Mountain T.O.P. is a forty-year old interdenominational ministry dedicated to addressing issues of poverty in our rural Cumberland region. The organization has drawn upon a culture of faith-based social commitment to recruit individuals, families, and church groups to work on projects that meet social, emotional, physical, and spiritual needs. The projects are usually organized around repair of homes and the operation of day camps for children and youth on the Plateau. The Adventure Guild in Chattanooga has assisted Mountain T.O.P.in the construction and operation of two challenge courses (a low and a high ropes course) on the Altamont campus. TAG has now gifted the courses to Mountain T.O.P., and with this grant of $8,009, the organization will purchase equipment and training for its staff members for the ongoing operation of the program. It is expected that the new arrangement will be more economically efficient and enable Mountain T.O.P. to recruit additional retreat groups that are attracted to the area’s exceptional wilderness hiking and camping resources.

The Sewanee Children’s Center is a preschool operated by a parents’ cooperative to provide early learning experiences in a full-day program to children age two to five.

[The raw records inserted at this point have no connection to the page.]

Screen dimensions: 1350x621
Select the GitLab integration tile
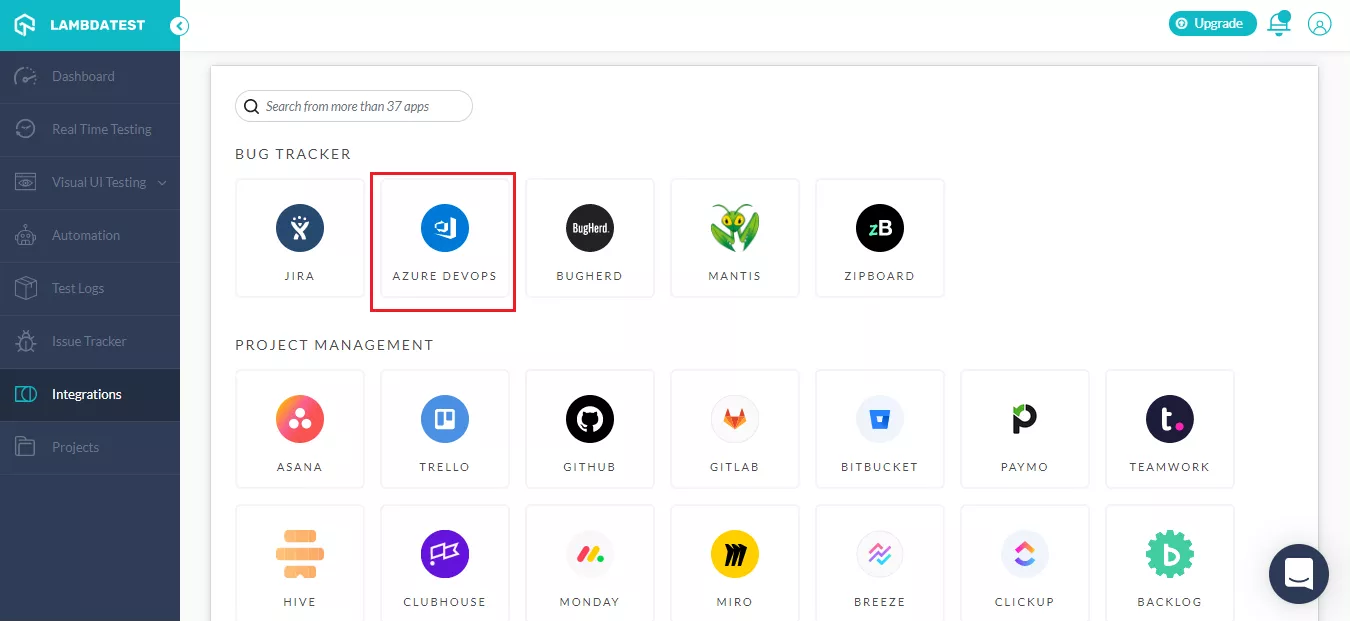tap(734, 428)
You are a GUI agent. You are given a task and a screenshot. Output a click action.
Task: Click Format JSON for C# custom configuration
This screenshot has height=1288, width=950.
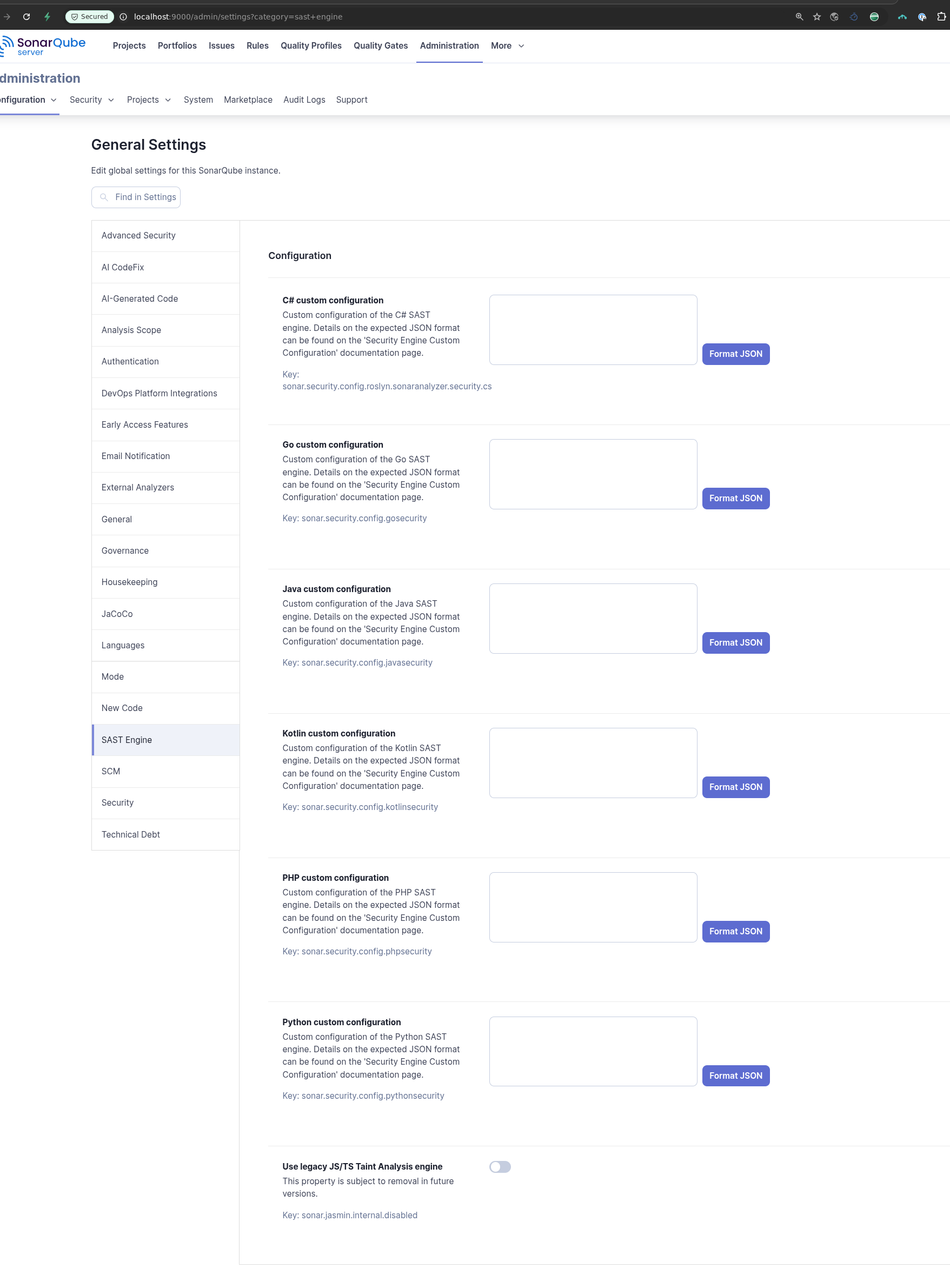[x=735, y=354]
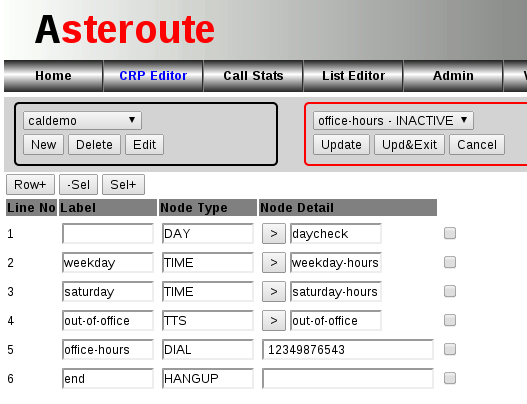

The Center also provides afterschool care for preschoolers and children through eight years of age. Under the leadership of new director Harriet Runkle, the SCC has planned a school/community garden to serve as an outdoor classroom to teach students gardening skills, healthy eating habits, life cycles of plants and animals, and good stewardship of natural resources. Produce will be shared with the Community Action Center and used for special events at Otey Parish. This grant of $9,587 will enable the construction of the 40’ by 60’ garden, including a deer-proof fence, the need for which requires no explanation to anyone who lives in our area.

Sewanee Community Chest, organized by the long-standing Sewanee Civic Association, has raised a million dollars in the last decade to support local organizations serving the public good. During its storied history, the SCA has advanced the welfare of the unincorporated community of Sewanee and the region around it through initiatives as diverse as building the public elementary school, completing a state highway to the Marion County line, and raising money for a black community center. The Parks Committee of SCA has proposed to restore Elliott Park on the campus of the University at a cost of $70,000. The park, open to the public, will have a rich assortment of features to promote physical adventures by children. The Community Chest will raise the funds as a special project; this grant of $10,000 will be applied to the overall cost of the park.

Earlier this year, the Board of the Community Fund became aware of a plan to create a plateau-wide children’s choir to perform traditional Appalachian folk and gospel songs at the annual Trails and Trilliums spring festival produced by the Friends of South Cumberland State Park. This project seemed a perfect fit for the Paul S. McConnell Music Grant of $3,500, awarded to the Community Fund to support music programs in our region. The Board reached out to the Friends group to offer support for the choir project. The presentation, by 130 children in grades 4-8 from five elementary schools, was the highlight of the Trails and Trilliums event. The hope is that the choir will become an annual program.